— BEGIN Source document —

Open pki-bot opened 4 years ago
Comment from mharmsen (@mharmsen) at 2016-08-08 20:51:33
NOTE: This ticket may be resolved by the 10.3.5 builds; needs to be retested with these before determination of the status of this ticket -- 10.3.6 or closed fixed.
Comment from edewata (@edewata) at 2016-08-11 18:55:54
The problem cannot be reproduced with PKI 10.3.5.
Comment from mbasti (@MartinBasti) at 2016-08-17 12:55:18
IT still does not work
pki-base-10.3.5-1.fc24.noarch
pki-base-java-10.3.5-1.fc24.noarch
pki-ca-10.3.5-1.fc24.noarch
pki-kra-10.3.5-1.fc24.noarch
Comment from mbasti (@MartinBasti) at 2016-08-17 12:55:49
attachment debug
Comment from mbasti (@MartinBasti) at 2016-08-17 12:57:05
attachment pki-kra-spawn.20160817075443.log
Comment from mbasti (@MartinBasti) at 2016-08-17 12:57:19
attachment ipaserver-kra-install.log
Comment from edewata (@edewata) at 2016-08-18 00:47:54
Martin,
Could you provide the exact commands to reproduce the problem? Please attach the input files too if any (e.g. PKCS 12 file). Thanks.

— END Source document —
— BEGIN Source data —

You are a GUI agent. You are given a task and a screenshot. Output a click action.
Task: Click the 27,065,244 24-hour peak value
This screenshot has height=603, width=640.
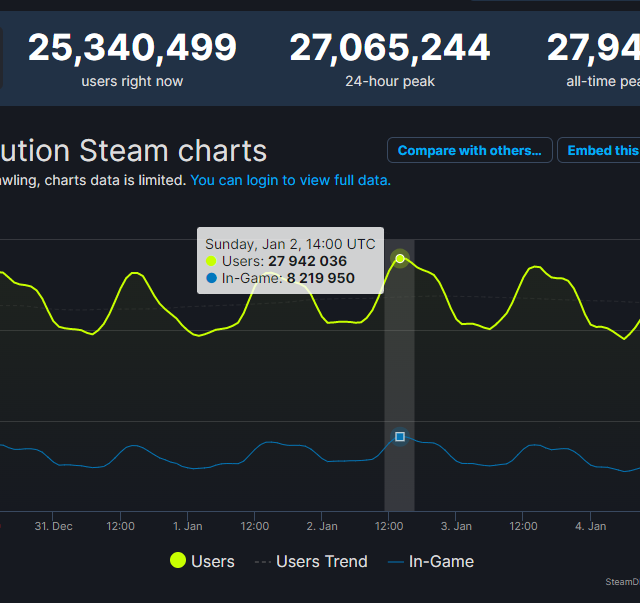tap(390, 47)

— END Source data —

• _Parts of the exercise_
#1 Answer the following questions using the ticket thread:
(a) With which PKI version did edewata state that the problem could not be reproduced?
(b) Which pki-kra package did MartinBasti list?
(c) What example of an input file did edewata ask to have attached?
#2 Transcribe the stretch of the ticket thread from "Open pki-bot opened" through "or closed fixed.".

• _Response list_
#1
(a) PKI 10.3.5
(b) pki-kra-10.3.5-1.fc24.noarch
(c) A PKCS 12 file

#2
Open pki-bot opened 4 years ago
Comment from mharmsen (@mharmsen) at 2016-08-08 20:51:33
NOTE: This ticket may be resolved by the 10.3.5 builds; needs to be retested with these before determination of the status of this ticket -- 10.3.6 or closed fixed.